**DATA PROVIDED**:
= = = = = = =

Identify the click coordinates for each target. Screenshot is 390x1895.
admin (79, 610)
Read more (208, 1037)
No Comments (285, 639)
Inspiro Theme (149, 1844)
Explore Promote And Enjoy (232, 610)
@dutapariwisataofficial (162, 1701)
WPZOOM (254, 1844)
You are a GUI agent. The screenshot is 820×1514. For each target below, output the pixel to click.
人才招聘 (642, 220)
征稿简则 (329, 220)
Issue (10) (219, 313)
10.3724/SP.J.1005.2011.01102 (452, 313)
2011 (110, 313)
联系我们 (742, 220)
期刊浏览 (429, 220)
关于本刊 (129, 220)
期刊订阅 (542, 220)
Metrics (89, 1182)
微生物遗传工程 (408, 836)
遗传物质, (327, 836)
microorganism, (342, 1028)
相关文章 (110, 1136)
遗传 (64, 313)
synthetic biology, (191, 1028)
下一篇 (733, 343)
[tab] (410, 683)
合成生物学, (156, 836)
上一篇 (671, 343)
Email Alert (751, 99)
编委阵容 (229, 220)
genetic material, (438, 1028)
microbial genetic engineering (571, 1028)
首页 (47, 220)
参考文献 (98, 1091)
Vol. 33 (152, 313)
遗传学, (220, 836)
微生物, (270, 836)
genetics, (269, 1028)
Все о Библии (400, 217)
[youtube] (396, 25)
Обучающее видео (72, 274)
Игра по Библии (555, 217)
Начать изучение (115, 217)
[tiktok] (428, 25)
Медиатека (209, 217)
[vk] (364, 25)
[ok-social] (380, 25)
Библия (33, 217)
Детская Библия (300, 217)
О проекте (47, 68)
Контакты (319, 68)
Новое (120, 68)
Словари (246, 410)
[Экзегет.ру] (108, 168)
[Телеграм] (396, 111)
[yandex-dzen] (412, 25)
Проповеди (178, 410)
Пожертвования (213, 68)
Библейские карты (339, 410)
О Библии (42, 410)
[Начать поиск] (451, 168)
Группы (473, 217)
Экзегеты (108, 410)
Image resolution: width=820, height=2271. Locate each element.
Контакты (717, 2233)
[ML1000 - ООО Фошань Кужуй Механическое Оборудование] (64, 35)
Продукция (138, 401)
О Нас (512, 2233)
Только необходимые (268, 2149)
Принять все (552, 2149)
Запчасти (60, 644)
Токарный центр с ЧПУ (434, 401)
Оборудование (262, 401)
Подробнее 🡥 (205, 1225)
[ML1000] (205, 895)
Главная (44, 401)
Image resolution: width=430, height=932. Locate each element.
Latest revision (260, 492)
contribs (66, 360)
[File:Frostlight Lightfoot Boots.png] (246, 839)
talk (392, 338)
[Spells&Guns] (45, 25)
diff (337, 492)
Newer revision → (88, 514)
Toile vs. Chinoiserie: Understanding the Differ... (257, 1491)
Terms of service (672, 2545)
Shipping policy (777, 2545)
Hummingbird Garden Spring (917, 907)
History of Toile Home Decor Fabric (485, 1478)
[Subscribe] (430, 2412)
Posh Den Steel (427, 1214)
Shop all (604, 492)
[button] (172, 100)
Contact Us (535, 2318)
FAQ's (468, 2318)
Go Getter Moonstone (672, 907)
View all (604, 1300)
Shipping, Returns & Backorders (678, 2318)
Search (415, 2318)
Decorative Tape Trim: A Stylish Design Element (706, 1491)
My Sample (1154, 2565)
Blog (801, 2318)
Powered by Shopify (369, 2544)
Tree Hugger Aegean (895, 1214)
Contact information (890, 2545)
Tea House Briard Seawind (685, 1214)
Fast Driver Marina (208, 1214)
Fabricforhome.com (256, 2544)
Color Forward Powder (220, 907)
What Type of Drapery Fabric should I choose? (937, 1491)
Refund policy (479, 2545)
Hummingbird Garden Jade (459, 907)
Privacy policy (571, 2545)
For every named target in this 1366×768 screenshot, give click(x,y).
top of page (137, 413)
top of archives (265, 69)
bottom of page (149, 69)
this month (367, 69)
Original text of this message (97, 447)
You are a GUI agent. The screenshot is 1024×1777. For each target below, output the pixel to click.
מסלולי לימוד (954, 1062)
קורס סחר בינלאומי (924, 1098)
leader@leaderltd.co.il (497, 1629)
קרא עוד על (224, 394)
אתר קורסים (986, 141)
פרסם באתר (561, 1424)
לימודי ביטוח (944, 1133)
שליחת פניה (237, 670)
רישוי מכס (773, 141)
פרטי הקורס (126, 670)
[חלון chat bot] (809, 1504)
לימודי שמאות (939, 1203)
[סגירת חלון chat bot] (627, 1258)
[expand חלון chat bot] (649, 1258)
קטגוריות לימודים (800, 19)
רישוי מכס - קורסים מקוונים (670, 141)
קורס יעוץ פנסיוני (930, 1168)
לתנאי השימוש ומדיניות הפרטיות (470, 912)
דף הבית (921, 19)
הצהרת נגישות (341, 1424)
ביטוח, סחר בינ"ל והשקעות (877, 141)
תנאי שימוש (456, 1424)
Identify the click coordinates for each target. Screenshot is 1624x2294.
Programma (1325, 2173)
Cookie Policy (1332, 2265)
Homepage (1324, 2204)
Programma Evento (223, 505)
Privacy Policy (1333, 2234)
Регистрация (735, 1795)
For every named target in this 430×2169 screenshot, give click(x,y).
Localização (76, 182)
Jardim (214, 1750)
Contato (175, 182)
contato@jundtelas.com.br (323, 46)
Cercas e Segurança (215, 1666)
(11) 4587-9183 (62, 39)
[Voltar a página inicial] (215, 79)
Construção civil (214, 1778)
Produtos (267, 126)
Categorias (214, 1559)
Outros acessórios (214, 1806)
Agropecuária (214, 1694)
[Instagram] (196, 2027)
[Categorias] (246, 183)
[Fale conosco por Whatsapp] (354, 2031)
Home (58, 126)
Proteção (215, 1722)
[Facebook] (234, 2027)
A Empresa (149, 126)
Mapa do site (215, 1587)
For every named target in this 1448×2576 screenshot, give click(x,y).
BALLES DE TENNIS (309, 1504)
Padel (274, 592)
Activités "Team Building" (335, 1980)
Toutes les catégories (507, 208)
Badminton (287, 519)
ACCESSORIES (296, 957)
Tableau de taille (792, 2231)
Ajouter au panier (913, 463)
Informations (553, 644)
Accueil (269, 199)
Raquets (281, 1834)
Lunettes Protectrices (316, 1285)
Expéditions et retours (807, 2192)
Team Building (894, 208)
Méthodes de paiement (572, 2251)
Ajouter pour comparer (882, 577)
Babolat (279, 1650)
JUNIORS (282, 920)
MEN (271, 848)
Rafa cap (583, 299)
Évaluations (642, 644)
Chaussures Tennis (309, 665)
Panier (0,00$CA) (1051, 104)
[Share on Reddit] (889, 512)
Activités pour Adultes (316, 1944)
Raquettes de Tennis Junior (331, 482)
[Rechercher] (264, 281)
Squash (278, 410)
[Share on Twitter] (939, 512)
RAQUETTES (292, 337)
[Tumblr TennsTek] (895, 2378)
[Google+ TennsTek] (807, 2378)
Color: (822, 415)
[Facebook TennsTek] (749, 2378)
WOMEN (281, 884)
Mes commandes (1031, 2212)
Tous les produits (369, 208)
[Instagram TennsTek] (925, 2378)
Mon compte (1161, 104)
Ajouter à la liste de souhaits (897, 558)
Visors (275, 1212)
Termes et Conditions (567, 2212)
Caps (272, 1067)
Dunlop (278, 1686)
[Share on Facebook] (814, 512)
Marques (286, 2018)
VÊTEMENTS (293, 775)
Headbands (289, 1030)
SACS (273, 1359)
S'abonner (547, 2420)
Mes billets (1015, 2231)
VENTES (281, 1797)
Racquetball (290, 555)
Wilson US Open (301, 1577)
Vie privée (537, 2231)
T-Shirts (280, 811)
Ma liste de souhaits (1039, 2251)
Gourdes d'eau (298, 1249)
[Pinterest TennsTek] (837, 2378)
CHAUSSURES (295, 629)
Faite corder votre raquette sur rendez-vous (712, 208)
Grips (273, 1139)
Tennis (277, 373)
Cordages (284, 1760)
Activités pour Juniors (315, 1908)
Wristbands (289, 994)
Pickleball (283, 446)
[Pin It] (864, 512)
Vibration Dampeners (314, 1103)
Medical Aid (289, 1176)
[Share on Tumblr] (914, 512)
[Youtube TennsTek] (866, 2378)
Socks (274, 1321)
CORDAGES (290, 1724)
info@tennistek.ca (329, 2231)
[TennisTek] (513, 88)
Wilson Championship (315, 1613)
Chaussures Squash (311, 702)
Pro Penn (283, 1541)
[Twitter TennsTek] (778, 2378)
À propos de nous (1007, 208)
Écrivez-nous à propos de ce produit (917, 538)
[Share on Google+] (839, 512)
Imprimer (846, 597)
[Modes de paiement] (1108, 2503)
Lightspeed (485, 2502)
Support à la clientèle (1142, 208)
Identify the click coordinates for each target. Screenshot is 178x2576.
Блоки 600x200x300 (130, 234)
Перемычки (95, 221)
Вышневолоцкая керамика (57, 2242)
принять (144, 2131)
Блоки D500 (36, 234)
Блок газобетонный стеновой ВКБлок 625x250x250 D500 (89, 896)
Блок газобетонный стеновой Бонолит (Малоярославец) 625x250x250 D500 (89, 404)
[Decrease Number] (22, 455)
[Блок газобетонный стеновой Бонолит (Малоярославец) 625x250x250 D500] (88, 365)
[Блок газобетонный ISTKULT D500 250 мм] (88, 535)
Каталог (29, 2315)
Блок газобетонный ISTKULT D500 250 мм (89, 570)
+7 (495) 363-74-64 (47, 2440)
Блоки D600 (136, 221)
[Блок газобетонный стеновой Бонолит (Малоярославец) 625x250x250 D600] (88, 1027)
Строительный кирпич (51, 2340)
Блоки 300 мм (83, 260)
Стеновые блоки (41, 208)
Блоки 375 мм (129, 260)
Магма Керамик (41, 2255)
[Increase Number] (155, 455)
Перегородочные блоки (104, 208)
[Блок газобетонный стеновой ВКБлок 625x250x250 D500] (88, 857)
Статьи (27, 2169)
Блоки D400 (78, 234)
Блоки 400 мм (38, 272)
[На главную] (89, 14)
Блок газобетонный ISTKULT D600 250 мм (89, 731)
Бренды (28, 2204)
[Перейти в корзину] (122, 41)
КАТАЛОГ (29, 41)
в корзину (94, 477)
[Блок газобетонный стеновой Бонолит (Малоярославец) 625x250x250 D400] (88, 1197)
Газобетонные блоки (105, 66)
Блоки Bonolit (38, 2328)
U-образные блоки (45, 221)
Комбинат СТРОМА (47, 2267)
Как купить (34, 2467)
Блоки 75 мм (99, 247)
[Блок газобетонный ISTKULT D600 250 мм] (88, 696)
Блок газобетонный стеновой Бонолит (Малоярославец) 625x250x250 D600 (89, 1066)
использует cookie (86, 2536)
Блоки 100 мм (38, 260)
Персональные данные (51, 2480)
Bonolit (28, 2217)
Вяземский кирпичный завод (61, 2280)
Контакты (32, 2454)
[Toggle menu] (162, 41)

= = = = = = =

Some lines in the material contain "below". Show all of them.

**SOLUTION**:
You are a GUI agent. The screenshot is 820×1514. For each target below, output the pixel to click.
You are a GUI agent. The screenshot is 1024×1777. For each target below, output the pixel to click.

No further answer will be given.